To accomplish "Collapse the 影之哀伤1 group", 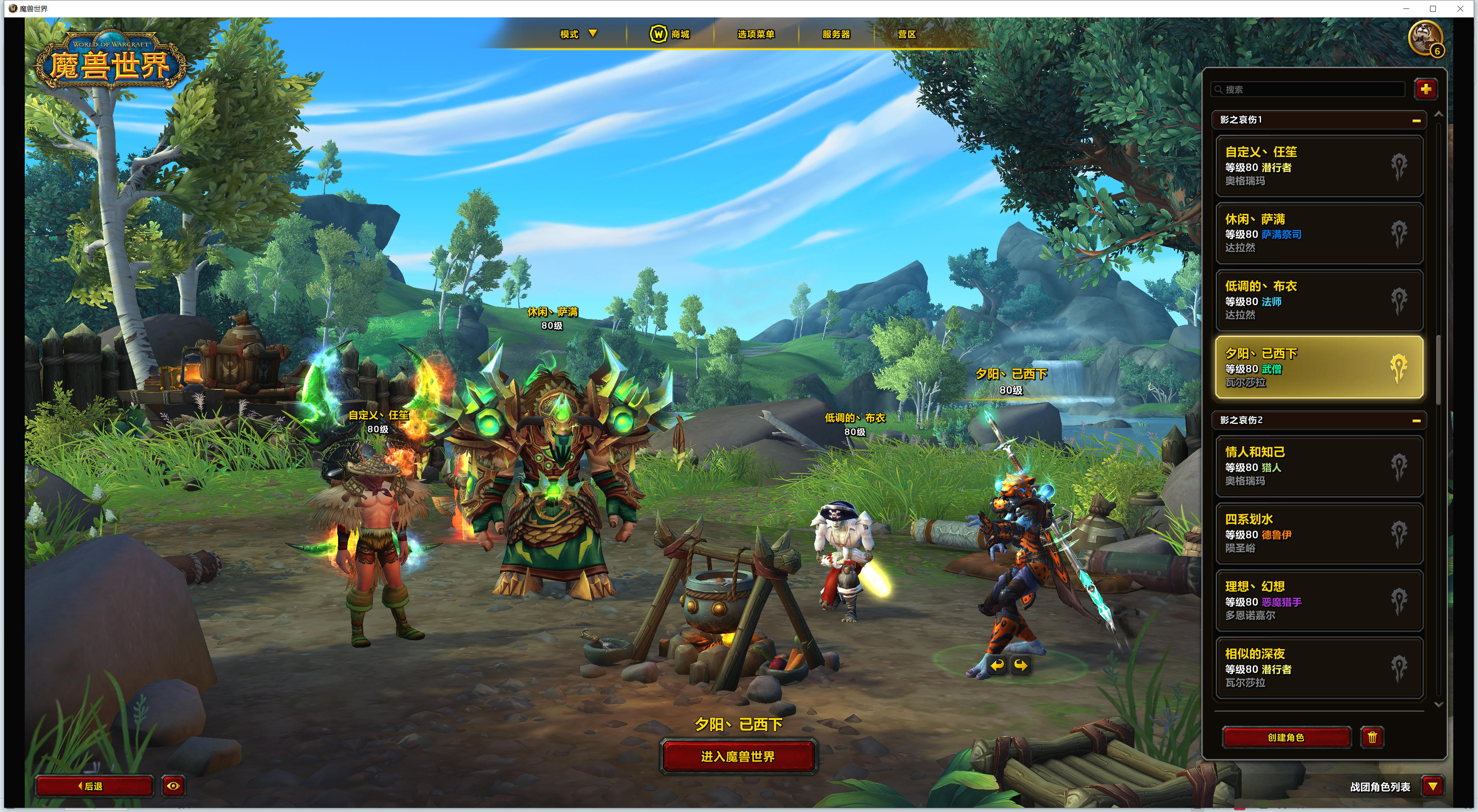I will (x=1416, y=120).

---

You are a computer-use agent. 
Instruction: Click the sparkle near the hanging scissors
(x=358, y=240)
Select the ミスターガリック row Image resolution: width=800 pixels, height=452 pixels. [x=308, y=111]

— TASK BRIEF —
Convert the items into a two-column CSV with the header columns instruction and coordinates, one row per item, placing each item's text and its answer in a single quoted field with line breaks replaced by spaces. Start at the line containing "You are a computer-use agent." and end after the line containing "Select the ミスターガリック".

— SOLUTION TO THE EXERCISE —
instruction,coordinates
"You are a computer-use agent. Instruction: Click the sparkle near the hanging scissors","(x=358, y=240)"
"Select the ミスターガリック row Image resolution: width=800 pixels, height=452 pixels.","[x=308, y=111]"